## [Task item]
For every line in the records that has the word "will", make a copy.

## [Excerpted records]
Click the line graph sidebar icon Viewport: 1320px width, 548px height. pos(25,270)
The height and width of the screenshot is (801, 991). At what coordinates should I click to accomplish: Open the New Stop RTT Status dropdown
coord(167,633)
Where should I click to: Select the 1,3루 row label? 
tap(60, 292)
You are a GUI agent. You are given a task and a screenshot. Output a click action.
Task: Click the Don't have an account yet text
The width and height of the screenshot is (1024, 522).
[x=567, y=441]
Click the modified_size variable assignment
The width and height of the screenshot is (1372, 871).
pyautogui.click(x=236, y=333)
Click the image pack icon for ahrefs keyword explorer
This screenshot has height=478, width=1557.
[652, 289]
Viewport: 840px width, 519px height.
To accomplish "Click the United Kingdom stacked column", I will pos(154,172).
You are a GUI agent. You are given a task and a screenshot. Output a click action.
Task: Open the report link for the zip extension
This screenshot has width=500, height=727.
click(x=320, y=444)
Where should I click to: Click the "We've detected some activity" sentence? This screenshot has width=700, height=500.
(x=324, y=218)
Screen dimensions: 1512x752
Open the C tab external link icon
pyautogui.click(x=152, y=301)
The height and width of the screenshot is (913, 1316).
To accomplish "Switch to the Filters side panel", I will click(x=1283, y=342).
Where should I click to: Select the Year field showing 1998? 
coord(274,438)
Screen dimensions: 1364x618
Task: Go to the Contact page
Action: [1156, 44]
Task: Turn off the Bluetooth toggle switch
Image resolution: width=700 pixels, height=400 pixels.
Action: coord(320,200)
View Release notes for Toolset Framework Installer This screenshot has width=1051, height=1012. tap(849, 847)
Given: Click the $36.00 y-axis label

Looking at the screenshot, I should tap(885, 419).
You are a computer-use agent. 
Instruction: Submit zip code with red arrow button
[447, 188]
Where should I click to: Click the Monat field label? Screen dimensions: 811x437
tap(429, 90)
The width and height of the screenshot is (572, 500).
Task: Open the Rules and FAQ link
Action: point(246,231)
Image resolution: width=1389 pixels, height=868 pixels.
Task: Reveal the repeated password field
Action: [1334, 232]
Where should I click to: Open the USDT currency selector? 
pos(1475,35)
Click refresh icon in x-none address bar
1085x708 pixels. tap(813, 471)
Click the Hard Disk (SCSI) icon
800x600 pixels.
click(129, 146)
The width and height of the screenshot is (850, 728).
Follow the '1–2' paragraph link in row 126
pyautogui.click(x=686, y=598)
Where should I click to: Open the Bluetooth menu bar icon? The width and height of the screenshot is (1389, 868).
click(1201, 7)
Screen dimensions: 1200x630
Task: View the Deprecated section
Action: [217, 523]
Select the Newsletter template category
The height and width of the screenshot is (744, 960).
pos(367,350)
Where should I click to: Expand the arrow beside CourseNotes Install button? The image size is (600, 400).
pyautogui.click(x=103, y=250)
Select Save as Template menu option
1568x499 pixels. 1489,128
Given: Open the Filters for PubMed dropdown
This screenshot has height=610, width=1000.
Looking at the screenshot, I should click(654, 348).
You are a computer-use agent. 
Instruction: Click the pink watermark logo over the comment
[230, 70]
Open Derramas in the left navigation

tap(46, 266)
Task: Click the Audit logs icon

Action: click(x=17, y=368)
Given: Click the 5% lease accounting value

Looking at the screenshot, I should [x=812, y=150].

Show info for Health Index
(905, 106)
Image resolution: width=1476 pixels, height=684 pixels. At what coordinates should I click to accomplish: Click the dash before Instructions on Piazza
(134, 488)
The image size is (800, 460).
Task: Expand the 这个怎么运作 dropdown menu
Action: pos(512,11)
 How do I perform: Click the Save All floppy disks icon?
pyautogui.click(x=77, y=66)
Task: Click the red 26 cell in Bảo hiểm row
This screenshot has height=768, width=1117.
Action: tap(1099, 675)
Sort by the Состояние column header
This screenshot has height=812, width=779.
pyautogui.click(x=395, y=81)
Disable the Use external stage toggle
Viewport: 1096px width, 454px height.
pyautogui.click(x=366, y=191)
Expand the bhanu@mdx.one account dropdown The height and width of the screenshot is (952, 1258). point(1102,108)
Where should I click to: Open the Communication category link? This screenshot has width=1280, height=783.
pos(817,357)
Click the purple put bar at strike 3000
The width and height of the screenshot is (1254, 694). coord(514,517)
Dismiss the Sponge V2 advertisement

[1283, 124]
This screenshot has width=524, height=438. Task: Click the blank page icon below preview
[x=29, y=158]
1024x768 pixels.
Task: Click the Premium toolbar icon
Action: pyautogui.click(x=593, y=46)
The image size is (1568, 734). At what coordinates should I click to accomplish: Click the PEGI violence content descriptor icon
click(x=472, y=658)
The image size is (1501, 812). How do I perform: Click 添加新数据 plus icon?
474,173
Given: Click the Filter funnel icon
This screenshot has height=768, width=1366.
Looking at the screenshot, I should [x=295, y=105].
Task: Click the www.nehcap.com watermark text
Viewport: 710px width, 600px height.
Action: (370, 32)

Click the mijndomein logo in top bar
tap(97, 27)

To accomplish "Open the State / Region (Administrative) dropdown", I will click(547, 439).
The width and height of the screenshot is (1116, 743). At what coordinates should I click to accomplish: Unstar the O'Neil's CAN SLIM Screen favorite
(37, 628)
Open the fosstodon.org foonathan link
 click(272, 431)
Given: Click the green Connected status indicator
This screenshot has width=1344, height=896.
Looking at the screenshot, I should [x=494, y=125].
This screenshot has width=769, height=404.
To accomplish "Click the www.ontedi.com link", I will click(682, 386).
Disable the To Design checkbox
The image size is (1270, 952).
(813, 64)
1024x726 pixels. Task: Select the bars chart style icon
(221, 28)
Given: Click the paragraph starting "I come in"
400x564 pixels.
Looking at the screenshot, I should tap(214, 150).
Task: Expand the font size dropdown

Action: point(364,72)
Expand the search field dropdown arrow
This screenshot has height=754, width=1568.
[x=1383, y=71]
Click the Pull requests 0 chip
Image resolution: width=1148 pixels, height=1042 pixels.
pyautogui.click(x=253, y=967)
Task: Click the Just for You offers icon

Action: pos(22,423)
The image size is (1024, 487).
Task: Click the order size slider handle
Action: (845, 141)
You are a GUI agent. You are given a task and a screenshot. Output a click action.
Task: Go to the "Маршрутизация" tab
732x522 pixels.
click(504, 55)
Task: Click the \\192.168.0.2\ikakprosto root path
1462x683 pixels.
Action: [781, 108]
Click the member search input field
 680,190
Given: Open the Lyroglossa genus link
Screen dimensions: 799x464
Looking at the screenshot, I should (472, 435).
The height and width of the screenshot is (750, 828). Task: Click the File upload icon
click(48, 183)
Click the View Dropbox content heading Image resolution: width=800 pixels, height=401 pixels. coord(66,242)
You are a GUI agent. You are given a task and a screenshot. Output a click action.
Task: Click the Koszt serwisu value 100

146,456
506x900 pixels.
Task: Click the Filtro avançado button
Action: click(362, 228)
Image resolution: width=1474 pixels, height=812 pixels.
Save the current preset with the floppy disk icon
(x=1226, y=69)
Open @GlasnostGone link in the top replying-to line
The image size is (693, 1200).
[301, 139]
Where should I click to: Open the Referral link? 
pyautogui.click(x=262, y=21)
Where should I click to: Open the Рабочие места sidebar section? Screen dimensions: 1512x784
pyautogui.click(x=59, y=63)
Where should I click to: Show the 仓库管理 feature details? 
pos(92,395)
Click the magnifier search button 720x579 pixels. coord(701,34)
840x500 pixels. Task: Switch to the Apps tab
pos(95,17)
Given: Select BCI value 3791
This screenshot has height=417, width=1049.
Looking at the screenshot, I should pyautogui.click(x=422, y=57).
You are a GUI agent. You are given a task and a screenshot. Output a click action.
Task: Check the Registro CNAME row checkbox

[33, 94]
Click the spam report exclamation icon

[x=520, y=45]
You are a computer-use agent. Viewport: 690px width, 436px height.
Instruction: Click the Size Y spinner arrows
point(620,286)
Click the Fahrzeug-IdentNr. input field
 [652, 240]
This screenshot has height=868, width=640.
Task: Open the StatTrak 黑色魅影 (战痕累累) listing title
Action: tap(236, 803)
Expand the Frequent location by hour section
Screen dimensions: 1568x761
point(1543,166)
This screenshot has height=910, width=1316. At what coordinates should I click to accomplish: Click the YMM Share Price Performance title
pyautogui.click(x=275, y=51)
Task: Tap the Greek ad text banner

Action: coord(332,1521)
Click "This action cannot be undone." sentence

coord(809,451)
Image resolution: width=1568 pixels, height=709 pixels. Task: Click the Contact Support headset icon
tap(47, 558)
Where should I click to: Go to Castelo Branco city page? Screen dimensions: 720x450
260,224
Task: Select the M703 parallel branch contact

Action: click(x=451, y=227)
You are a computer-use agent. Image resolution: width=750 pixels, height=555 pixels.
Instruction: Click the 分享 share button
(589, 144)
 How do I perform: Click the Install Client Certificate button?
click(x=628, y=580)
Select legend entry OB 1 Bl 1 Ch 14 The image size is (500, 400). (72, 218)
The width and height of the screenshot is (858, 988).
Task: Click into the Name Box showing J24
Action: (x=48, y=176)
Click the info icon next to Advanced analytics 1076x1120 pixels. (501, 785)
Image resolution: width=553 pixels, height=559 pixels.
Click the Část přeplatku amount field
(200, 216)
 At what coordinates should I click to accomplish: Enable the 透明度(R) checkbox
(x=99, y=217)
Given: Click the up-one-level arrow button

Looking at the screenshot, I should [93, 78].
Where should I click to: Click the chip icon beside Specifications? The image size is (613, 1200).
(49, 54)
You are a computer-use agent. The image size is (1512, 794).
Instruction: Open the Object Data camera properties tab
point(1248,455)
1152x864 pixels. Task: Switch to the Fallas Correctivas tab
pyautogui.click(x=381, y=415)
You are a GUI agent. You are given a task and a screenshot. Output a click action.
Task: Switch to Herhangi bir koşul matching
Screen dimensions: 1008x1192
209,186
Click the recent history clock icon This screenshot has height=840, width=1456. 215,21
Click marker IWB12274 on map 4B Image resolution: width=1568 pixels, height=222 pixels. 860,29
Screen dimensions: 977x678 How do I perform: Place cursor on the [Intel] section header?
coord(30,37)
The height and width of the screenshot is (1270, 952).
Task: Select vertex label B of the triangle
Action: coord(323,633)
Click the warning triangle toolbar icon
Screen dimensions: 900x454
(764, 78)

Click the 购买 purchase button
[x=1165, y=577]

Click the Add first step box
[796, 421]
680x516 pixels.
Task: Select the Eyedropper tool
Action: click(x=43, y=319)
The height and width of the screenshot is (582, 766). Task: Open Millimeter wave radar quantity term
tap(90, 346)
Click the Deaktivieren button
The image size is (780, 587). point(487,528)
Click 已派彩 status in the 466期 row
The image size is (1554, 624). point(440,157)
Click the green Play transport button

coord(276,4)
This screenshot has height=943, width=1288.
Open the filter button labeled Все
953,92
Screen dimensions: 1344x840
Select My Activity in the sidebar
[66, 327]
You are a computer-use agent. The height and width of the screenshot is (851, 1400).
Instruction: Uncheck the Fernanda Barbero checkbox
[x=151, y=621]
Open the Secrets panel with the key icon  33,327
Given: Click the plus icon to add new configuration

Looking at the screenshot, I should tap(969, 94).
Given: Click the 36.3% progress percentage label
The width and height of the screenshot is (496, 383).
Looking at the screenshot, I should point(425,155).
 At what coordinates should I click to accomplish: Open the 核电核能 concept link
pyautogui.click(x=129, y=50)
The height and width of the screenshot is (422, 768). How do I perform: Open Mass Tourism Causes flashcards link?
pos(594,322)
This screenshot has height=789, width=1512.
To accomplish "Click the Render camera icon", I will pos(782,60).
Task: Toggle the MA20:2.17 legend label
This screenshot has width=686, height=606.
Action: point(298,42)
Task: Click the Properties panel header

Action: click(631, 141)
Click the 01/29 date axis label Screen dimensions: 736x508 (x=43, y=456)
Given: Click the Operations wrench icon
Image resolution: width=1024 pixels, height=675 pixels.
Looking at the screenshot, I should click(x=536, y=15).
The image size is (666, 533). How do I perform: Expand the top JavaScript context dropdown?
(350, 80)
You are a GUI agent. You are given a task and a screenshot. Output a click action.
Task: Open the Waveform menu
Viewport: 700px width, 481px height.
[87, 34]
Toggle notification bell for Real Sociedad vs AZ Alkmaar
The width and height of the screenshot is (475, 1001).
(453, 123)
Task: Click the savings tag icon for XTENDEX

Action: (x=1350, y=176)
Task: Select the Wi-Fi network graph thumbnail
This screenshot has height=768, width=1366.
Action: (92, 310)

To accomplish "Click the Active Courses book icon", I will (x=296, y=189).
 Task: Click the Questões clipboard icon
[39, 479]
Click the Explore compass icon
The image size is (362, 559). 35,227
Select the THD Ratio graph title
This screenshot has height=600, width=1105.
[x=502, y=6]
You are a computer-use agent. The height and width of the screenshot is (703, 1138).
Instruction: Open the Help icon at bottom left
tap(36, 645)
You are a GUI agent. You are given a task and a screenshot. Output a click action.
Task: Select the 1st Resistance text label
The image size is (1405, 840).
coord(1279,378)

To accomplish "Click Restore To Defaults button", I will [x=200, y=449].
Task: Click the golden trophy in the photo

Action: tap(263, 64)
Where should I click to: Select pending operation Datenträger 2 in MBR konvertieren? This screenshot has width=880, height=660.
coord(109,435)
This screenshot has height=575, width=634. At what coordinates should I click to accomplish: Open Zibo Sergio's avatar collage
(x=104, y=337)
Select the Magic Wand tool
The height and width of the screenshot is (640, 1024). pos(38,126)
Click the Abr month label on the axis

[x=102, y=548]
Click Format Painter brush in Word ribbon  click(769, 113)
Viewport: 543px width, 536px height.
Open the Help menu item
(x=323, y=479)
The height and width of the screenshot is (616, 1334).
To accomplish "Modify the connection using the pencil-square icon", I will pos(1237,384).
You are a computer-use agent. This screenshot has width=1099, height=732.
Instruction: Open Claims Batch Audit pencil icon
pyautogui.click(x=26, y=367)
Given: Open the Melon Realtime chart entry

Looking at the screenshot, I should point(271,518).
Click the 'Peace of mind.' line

## [Final answer]
To accomplish "Click the United Kingdom stacked column", I will pos(154,172).
To accomplish "Switch to the Filters side panel", I will click(x=1283, y=342).
To accomplish "Open the State / Region (Administrative) dropdown", I will click(547, 439).
To accomplish "Click the www.ontedi.com link", I will click(682, 386).
To accomplish "Click the Render camera icon", I will pos(782,60).
To accomplish "Click the Active Courses book icon", I will (x=296, y=189).
To accomplish "Click Restore To Defaults button", I will [x=200, y=449].
To accomplish "Modify the connection using the pencil-square icon", I will pos(1237,384).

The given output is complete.